Figure 6D compares the behavior of the model B cells at a single location in each of these figures (indicated by a circle in Fig. 6, AC) to neurophysiological responses. In all three cases, the direction of ownership indicated by the pair of model B cell responses is consistent with experimental findings. Notice that the magnitude of the model's side-of-figure distinction is considerably smaller along the inner arm of the C-shape than for the other two shapes (Fig. 6, B and D). Zhou et al. (2000)

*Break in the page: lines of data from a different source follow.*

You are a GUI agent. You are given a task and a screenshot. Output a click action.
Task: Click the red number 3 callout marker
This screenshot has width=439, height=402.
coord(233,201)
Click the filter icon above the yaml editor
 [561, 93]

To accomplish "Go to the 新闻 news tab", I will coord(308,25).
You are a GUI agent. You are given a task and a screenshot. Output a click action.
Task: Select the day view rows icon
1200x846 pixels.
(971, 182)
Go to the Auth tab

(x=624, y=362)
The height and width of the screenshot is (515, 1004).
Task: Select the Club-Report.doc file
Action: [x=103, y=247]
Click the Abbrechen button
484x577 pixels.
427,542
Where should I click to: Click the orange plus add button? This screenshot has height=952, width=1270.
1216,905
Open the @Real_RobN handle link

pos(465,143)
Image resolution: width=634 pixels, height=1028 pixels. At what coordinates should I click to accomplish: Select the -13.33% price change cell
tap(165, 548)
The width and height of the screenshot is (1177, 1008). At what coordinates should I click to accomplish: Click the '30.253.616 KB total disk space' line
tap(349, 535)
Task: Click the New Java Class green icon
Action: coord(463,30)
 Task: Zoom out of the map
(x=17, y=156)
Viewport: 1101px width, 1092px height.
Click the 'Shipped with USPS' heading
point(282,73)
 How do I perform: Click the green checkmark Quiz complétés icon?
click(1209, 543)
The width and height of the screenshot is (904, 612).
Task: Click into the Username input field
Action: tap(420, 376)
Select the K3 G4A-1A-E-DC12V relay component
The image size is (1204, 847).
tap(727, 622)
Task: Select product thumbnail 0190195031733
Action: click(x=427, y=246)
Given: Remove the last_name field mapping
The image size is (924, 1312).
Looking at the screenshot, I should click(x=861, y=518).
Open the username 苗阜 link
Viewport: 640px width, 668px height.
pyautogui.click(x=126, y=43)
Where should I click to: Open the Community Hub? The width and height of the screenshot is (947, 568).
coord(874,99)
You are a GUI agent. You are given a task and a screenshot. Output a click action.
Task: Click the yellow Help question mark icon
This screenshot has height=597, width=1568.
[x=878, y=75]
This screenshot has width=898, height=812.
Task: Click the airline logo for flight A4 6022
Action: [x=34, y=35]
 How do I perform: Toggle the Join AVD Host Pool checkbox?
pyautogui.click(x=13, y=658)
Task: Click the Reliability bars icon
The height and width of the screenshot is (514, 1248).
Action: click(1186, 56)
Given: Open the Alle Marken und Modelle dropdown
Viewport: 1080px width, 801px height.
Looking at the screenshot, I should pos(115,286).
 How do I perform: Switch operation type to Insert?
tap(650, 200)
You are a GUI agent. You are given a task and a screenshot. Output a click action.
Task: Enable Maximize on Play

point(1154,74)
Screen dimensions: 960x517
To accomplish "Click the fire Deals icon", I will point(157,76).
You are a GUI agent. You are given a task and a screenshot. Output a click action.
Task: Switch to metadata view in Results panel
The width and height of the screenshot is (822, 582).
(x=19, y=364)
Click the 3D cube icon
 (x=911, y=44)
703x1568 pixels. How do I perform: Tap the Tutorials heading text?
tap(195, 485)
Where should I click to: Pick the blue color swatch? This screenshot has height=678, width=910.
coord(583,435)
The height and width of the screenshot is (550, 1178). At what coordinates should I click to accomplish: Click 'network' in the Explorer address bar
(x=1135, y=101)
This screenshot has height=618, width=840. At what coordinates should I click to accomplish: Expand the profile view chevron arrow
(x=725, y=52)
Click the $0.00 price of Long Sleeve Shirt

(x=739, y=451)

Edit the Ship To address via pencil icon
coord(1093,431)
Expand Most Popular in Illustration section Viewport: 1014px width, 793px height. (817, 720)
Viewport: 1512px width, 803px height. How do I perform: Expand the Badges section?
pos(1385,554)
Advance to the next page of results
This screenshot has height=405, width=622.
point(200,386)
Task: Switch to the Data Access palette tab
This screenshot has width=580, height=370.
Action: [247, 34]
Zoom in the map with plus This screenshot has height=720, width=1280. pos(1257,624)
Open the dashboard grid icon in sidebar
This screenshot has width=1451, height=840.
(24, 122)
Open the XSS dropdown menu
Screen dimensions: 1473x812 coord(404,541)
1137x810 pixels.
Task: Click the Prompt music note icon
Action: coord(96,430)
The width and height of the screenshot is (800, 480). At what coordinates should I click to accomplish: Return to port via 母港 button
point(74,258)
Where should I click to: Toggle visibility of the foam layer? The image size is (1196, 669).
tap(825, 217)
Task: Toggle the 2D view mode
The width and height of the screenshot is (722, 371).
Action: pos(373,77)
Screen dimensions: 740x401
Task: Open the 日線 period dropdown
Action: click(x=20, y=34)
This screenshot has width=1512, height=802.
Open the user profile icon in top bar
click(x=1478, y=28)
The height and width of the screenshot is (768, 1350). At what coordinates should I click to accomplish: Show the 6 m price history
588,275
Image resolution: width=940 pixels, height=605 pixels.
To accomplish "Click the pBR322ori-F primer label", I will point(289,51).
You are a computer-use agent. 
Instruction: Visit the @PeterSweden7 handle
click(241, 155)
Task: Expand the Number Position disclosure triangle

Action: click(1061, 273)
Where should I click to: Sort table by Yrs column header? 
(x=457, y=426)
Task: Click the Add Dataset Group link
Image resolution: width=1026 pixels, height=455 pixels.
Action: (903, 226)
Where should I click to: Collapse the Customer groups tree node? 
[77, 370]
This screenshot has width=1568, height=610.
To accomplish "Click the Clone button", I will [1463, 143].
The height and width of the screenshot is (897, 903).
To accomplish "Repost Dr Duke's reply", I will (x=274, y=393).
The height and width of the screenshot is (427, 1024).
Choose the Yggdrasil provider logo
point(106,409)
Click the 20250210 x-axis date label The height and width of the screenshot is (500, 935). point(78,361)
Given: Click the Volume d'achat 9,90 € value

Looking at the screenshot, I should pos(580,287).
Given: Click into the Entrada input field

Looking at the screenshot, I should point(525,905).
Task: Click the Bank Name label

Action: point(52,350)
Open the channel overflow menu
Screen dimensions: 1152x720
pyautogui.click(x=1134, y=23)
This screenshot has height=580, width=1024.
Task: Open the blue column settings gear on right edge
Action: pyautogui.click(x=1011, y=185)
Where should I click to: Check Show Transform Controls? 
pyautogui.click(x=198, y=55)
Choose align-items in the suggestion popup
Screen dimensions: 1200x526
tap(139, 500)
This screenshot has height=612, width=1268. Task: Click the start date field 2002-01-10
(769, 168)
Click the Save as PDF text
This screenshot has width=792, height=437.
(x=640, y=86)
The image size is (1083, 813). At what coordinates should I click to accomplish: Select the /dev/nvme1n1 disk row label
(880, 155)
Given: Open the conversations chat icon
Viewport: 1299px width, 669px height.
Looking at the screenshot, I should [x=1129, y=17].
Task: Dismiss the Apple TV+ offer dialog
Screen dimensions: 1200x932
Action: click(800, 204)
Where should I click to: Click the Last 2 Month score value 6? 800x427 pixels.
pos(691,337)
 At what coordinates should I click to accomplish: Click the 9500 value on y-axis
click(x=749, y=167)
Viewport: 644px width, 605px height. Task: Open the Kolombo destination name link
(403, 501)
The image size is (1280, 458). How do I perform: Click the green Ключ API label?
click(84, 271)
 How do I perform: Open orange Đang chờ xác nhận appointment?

reported a similar trend in the proportion of neurons they observed with the correct border-ownership modulation for these three stimuli (cf. their Fig. 27), which they attributed to an incomplete use of available cues by B cells.
Zhou et al. (2000)
also found that the responses of border-ownership cells for the single square were fairly insensitive to stimulus size. In our model, G cell feedback provides B cells with a broad range of contextual information about local edges. Accordingly, as Fig. 7 (left column) shows, our model is able to maintain its border-ownership distinction over a similar range of stimulus sizes as the neurons in area V2.
|
As discussed in the Background section, another important consideration is the timing of contextual integration. Figure 8A shows the time course of the model's responses for square stimuli at two different sizes. In agreement with physiological findings (Fig. 2), it can be seen that the model's border-ownership signals emerge with only a short delay following the onset of the edge responses (
20 ms in these simulations) and that this delay does not vary with the size of the square stimulus (i.e., the solid and dashed red curves emerge at the same time). Moreover, both signals rise at the same rate and reach their half-maximal height well before 100 ms, demonstrating that context integration in the reentrant circuits is rapid and independent of stimulus size.
|
Model results: predictions
In addition to using the stimuli that had been used in the neurophysiological recordings by Zhou et al. (2000)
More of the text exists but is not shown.